Activity: Where a line in the listing contains the string "screenshot", copy that line out.
Records shown Start Marker
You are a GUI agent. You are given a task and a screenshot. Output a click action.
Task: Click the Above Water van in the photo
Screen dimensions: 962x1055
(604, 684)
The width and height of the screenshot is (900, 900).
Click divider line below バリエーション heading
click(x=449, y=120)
Records shown End Marker
Records shown Start Marker
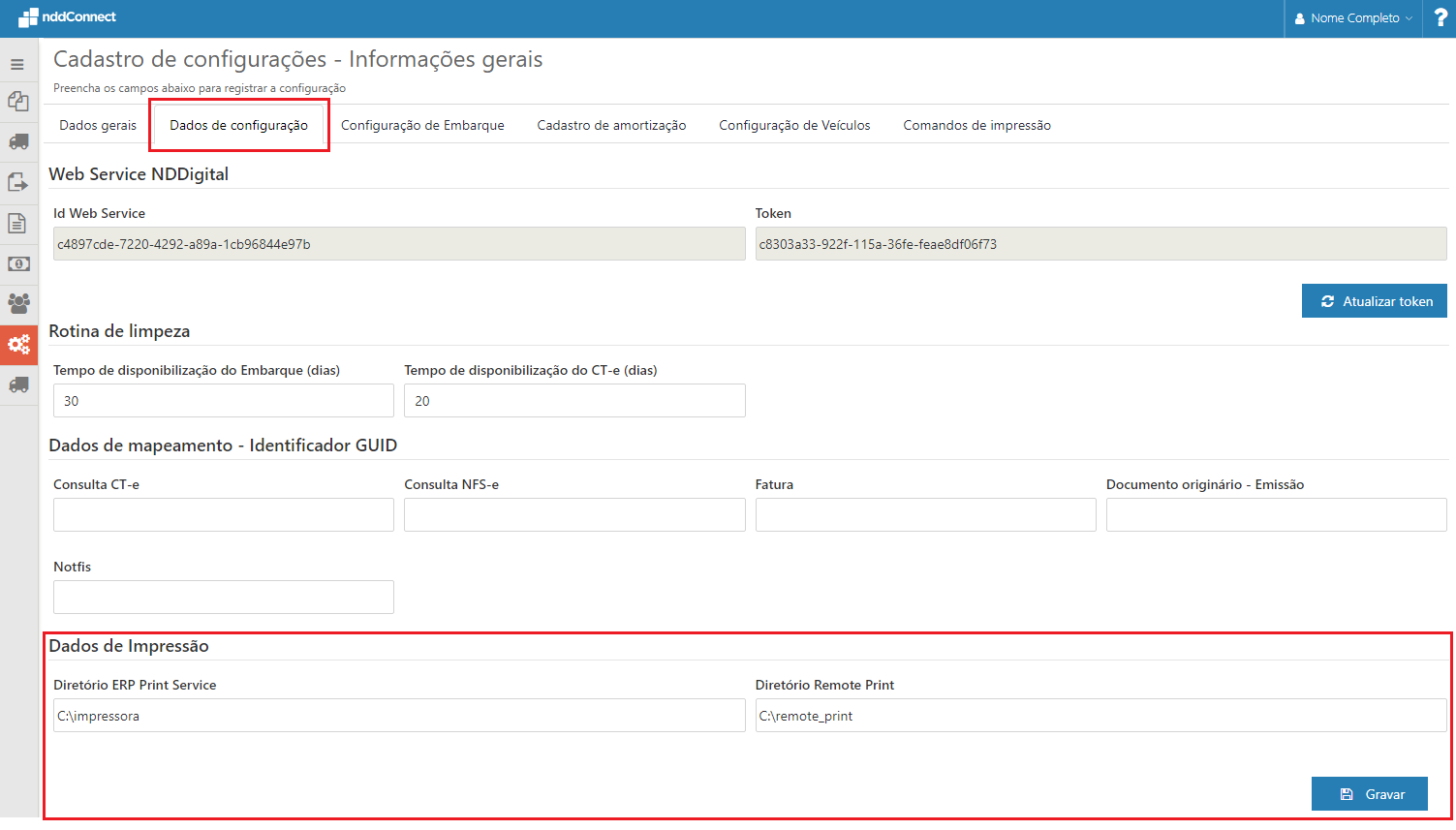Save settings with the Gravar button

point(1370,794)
Records shown End Marker
Answer to this task:
You are a GUI agent. You are given a task and a screenshot. Output a click action.
The width and height of the screenshot is (900, 900).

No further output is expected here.